= Task requirements =
Output, exactly as written, the lines below starting at the line containing "You are a GUI" and ending at the line containing "Given: Click the help question mark icon". Drop the pictures and keep both end lines.

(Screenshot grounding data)
________

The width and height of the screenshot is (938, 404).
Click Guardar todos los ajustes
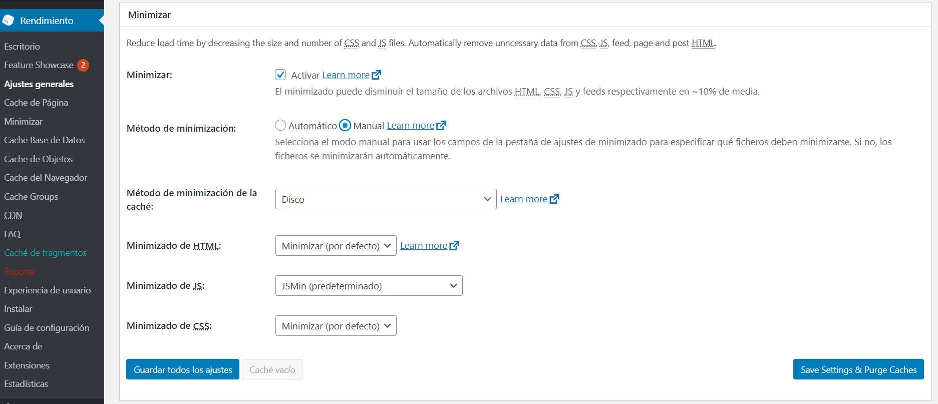[182, 369]
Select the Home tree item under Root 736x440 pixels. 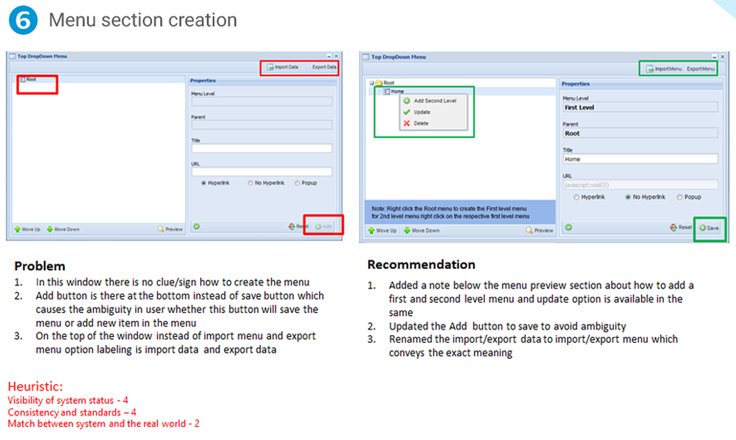click(397, 92)
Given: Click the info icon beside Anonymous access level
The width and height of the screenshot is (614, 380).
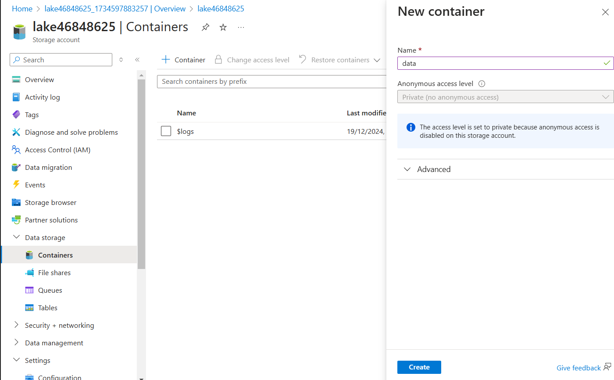Looking at the screenshot, I should pos(482,84).
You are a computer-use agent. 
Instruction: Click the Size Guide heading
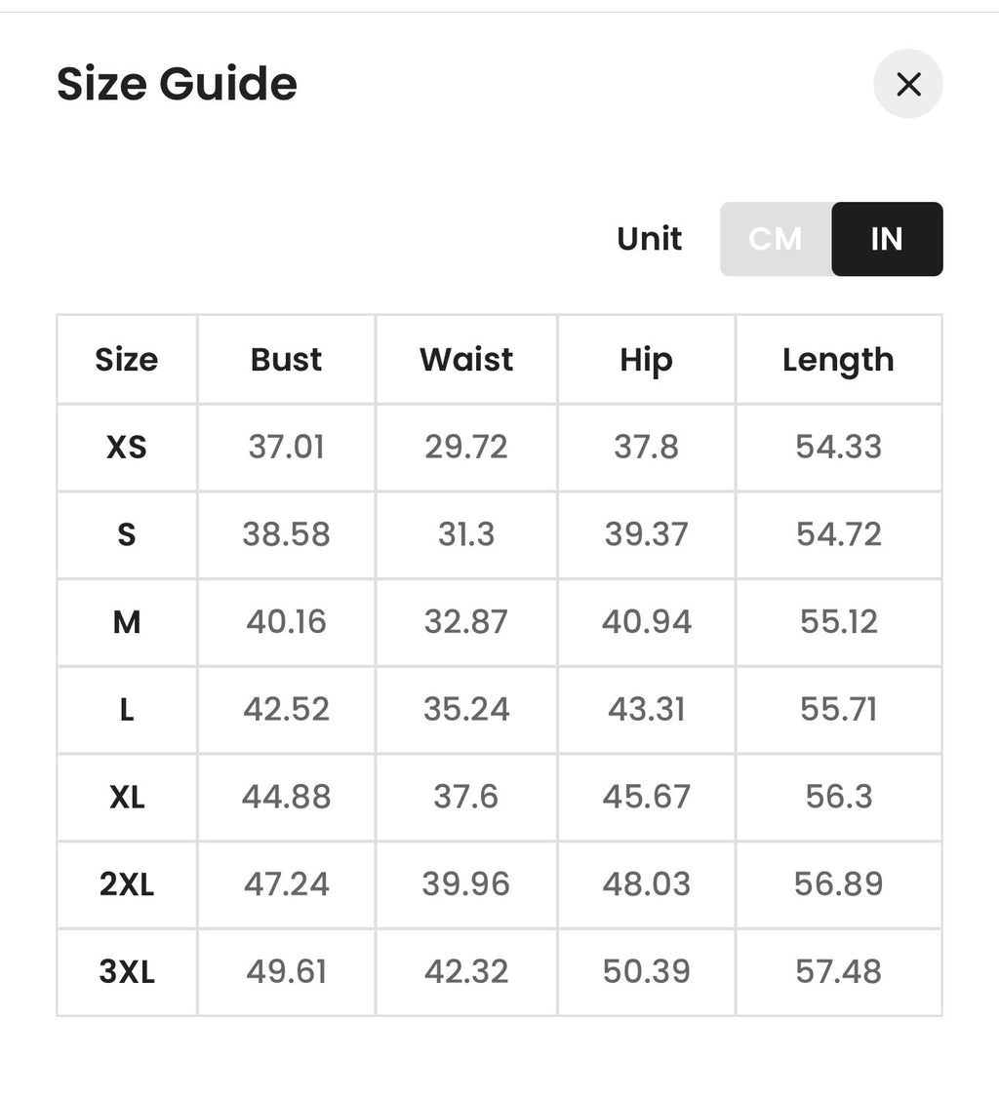[x=177, y=84]
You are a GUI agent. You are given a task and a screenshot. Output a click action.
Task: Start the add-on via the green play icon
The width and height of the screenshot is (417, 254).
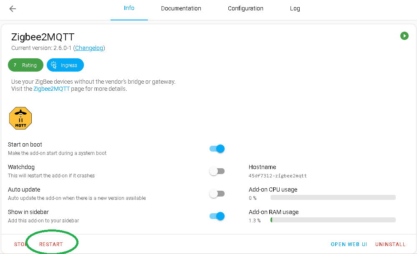pos(404,36)
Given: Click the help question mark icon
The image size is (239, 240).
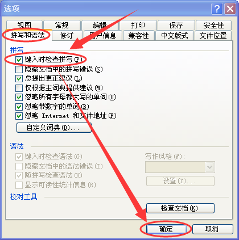Looking at the screenshot, I should [x=217, y=9].
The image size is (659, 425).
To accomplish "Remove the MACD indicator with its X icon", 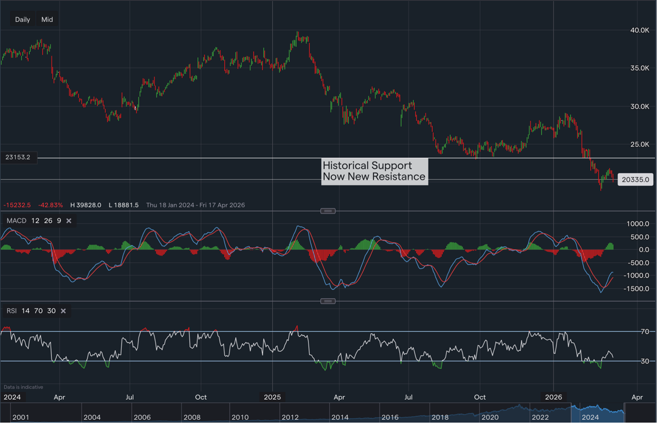I will (69, 221).
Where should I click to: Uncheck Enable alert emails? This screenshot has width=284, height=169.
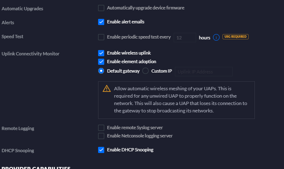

________

= Task output =
You are a GUI agent. You are given a task and a screenshot. Output a click action.
Task: Start the add-on via the green play icon
The width and height of the screenshot is (417, 254).
pos(404,36)
Given: Click the help question mark icon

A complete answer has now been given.